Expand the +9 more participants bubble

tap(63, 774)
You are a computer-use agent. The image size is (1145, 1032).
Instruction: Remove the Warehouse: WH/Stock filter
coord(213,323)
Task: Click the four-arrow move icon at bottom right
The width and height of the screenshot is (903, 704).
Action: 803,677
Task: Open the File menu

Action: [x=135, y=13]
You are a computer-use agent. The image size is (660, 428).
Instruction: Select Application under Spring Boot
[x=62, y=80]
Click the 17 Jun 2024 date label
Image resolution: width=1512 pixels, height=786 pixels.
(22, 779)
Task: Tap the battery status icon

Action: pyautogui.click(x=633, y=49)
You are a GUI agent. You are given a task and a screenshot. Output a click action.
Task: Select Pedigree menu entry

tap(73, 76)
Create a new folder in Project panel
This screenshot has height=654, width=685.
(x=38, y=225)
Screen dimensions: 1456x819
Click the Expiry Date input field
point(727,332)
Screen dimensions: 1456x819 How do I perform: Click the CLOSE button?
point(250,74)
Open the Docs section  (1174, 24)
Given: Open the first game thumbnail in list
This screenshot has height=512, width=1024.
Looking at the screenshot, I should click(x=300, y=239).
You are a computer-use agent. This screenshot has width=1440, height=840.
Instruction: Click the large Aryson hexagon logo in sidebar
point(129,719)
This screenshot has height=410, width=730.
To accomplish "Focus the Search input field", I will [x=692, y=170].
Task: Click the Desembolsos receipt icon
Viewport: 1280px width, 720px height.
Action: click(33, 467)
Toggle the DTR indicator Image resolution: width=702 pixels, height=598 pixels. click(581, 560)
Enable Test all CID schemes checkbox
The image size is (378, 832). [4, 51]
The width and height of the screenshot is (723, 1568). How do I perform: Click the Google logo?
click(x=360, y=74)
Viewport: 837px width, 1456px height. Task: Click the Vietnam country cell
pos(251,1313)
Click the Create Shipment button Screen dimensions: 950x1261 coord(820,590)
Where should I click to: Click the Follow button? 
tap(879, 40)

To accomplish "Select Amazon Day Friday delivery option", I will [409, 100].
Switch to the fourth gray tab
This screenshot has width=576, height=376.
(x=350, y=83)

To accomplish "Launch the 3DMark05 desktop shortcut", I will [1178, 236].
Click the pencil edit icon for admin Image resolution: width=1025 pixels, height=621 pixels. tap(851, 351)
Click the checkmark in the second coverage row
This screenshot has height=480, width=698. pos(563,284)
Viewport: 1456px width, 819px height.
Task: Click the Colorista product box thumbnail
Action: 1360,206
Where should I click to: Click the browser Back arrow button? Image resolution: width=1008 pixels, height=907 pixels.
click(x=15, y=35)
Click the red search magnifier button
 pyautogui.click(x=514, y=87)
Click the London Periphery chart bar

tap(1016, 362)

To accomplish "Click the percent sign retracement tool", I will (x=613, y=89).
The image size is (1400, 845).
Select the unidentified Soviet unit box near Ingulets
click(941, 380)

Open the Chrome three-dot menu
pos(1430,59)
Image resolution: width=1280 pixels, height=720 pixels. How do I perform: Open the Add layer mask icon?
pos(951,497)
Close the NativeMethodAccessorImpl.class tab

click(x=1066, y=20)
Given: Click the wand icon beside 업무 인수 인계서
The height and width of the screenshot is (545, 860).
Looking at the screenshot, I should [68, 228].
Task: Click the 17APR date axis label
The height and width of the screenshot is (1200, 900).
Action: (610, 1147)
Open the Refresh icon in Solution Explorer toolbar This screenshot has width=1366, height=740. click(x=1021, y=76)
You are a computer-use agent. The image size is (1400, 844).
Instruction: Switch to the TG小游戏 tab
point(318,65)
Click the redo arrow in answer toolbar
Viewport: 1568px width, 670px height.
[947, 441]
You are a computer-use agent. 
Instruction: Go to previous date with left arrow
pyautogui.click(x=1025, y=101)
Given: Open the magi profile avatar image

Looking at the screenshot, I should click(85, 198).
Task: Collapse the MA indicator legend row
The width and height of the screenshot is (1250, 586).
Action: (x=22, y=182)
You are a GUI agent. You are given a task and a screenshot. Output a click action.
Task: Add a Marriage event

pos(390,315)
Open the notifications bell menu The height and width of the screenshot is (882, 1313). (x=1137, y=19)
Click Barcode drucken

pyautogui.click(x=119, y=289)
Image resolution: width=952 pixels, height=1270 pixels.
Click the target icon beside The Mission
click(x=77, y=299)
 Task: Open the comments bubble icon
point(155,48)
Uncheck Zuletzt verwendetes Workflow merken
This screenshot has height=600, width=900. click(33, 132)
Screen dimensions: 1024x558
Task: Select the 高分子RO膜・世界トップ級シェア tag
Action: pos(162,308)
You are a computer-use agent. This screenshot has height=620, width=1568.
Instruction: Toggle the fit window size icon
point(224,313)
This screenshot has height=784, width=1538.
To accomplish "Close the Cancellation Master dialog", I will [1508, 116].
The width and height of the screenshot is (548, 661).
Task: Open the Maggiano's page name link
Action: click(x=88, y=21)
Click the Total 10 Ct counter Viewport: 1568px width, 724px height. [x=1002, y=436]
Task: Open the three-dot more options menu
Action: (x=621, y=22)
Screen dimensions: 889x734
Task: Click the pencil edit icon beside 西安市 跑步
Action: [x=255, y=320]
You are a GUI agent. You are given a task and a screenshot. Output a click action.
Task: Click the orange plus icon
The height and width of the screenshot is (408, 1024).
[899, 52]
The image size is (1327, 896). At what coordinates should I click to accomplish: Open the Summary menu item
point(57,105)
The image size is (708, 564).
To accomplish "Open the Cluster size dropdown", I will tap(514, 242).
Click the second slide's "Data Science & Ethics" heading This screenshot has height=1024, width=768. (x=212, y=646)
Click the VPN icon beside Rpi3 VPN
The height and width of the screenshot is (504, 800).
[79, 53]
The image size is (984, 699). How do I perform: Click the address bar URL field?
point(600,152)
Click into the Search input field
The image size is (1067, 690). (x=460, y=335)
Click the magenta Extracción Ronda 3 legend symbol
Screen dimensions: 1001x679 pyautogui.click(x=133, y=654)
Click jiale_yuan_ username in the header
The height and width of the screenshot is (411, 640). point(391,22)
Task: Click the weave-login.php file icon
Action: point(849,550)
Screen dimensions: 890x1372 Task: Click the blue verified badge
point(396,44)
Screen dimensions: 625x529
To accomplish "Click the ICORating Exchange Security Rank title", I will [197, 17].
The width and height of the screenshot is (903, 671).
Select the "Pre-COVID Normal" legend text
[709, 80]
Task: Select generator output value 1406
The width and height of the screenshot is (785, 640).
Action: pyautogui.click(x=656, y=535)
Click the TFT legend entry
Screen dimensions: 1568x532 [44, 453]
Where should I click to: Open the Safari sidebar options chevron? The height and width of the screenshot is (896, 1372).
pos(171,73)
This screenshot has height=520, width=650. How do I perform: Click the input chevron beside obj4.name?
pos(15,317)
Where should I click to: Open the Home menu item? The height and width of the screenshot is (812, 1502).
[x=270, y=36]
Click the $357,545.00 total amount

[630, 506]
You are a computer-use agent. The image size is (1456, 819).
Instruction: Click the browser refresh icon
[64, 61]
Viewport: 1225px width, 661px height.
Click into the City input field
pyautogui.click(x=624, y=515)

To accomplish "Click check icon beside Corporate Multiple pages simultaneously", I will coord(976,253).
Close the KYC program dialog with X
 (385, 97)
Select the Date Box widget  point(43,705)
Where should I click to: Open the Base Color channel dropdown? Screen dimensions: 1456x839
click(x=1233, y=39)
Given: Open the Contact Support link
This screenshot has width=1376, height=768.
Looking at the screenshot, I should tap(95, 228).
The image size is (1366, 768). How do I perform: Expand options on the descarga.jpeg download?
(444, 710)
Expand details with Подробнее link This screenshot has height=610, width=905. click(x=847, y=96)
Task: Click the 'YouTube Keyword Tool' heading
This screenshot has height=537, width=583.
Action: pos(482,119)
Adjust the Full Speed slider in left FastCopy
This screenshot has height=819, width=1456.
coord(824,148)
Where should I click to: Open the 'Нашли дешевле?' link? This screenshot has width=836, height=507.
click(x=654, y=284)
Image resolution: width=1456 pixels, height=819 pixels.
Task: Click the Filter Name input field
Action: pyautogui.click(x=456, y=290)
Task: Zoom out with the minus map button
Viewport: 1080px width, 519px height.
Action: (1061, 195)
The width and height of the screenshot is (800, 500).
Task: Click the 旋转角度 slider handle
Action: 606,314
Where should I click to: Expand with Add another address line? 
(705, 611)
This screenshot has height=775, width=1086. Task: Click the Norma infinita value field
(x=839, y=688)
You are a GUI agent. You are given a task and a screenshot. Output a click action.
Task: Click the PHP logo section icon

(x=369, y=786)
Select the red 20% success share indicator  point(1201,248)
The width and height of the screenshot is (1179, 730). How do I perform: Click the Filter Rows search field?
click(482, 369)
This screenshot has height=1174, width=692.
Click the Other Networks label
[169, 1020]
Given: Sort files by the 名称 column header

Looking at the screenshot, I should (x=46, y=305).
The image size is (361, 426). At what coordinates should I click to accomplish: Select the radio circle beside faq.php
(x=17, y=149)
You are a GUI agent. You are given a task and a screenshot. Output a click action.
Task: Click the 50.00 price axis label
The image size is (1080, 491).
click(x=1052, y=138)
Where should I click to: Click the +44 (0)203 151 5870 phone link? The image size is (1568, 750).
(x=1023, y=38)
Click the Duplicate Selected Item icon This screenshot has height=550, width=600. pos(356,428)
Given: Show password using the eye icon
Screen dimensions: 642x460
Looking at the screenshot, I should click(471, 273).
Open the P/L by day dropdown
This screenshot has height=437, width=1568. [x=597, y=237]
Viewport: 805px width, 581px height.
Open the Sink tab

■ ■ ■

WHAT YOU NEED TO DO:
Please give the lines of the items as a JSON list of strings, one string per line and blank lines left out, covering everything from the line containing "This screenshot has height=410, width=730." down to the line containing "pyautogui.click(x=514, y=87)".

COMPLETE RESPONSE:
[
  "This screenshot has height=410, width=730.",
  "To accomplish \"Focus the Search input field\", I will [x=692, y=170].",
  "Task: Click the Desembolsos receipt icon",
  "Viewport: 1280px width, 720px height.",
  "Action: click(33, 467)",
  "Toggle the DTR indicator Image resolution: width=702 pixels, height=598 pixels. click(581, 560)",
  "Enable Test all CID schemes checkbox",
  "The image size is (378, 832). [4, 51]",
  "The width and height of the screenshot is (723, 1568). How do I perform: Click the Google logo?",
  "click(x=360, y=74)",
  "Viewport: 837px width, 1456px height. Task: Click the Vietnam country cell",
  "pos(251,1313)",
  "Click the Create Shipment button Screen dimensions: 950x1261 coord(820,590)",
  "Where should I click to: Click the Follow button? ",
  "tap(879, 40)",
  "To accomplish \"Select Amazon Day Friday delivery option\", I will [409, 100].",
  "Switch to the fourth gray tab",
  "This screenshot has width=576, height=376.",
  "(x=350, y=83)",
  "To accomplish \"Launch the 3DMark05 desktop shortcut\", I will [1178, 236].",
  "Click the pencil edit icon for admin Image resolution: width=1025 pixels, height=621 pixels. tap(851, 351)",
  "Click the checkmark in the second coverage row",
  "This screenshot has height=480, width=698. pos(563,284)",
  "Viewport: 1456px width, 819px height.",
  "Task: Click the Colorista product box thumbnail",
  "Action: 1360,206",
  "Where should I click to: Click the browser Back arrow button? Image resolution: width=1008 pixels, height=907 pixels.",
  "click(x=15, y=35)",
  "Click the red search magnifier button",
  " pyautogui.click(x=514, y=87)"
]